Xulio Ríos: En lo fundamental, el modelo aplicado en los últimos 30 años se basa en la conjunción de tres factores: inversión exterior (mucha de matriz étnica china), mano de obra barata y orientación de la producción para la exportación. Ese modelo está periclitado. Ya no se busca un crecimiento ciego y de mala calidad del que muchas multinacionales occidentales han tirado pingües beneficios. Se es más selectivo en todos los campos y se trata de potenciar un nuevo sistema que tenga en cuenta el valor agregado científico-tecnológico, los costes ambientales y los sociales. El objetivo inicial de la reforma es lograr un nivel de vida medianamente acomodado. Está más cerca, pero para la inmensa mayoría de sus habitantes, China sigue siendo un país en vías de desarrollo. Sus magnitudes territoriales y demográficas producen datos estadísticos de asombro que pueden inducir a sobreestimar su poder y sus capacidades. Está aún muy lejos de Estados Unidos en tecnología, en defensa, y también, claro está, en renta per cápita. Aún pueden pasar muchas cosas en el futuro inmediato que, como reconocen los propios chinos, es crucial para el éxito de su modernización.
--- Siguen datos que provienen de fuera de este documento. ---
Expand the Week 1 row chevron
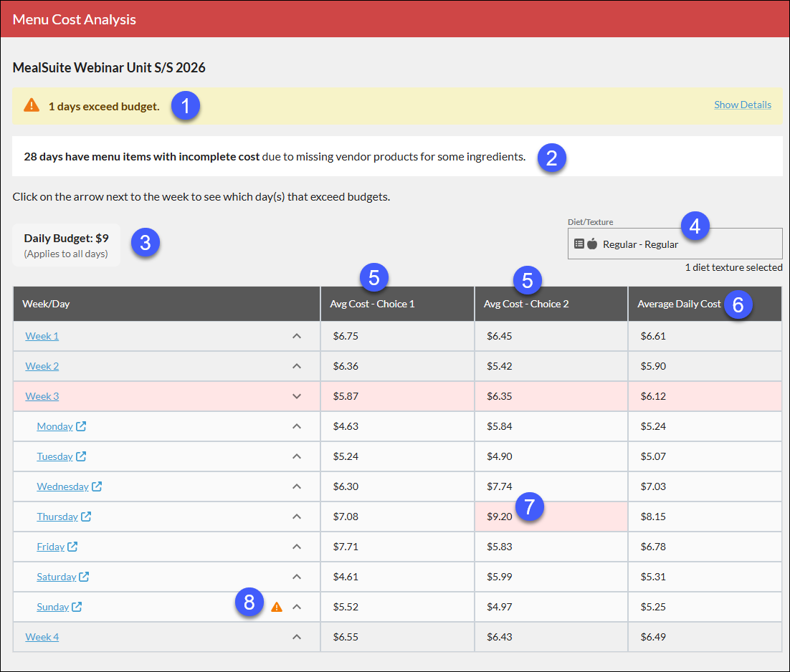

Fusión: Además del aspecto económico, la sociedad china ha dado un salto que en otros lugares habrían necesitado varias generaciones. ¿Cómo se pueden asimilar tantas cosas y tan deprisa?

Xulio Ríos: No es fácil, y genera muchas tensiones, de diverso tipo. Todos conocemos los contrastes de este país que vive al mismo tiempo en siglos diferentes y con pautas de comportamiento muy diferentes a las nuestras. Creo que a veces se les exige que vayan demasiado deprisa y con sus proporciones no resulta nada fácil. Incluso resulta milagroso que no se hayan producido más crisis en este proceso que para ellos tiene un significado, sobre todo, histórico, y que anhela recuperar la grandeza perdida que en cierta medida ostentaron hasta las guerras del Opio, impulsadas por potencias occidentales que pisoteaban los derechos humanos y recurrían al narcotráfico para colonizar su territorio. Esto China no lo olvida cuando esas mismas potencias hoy le exigen una mayor democratización. Está claro que su emergencia genera también recelos y temores entre aquellos que hoy campean a sus anchas en el sistema internacional.

Fusión: ¿Qué supone para este país ser la sede de los próximos Juegos Olímpicos?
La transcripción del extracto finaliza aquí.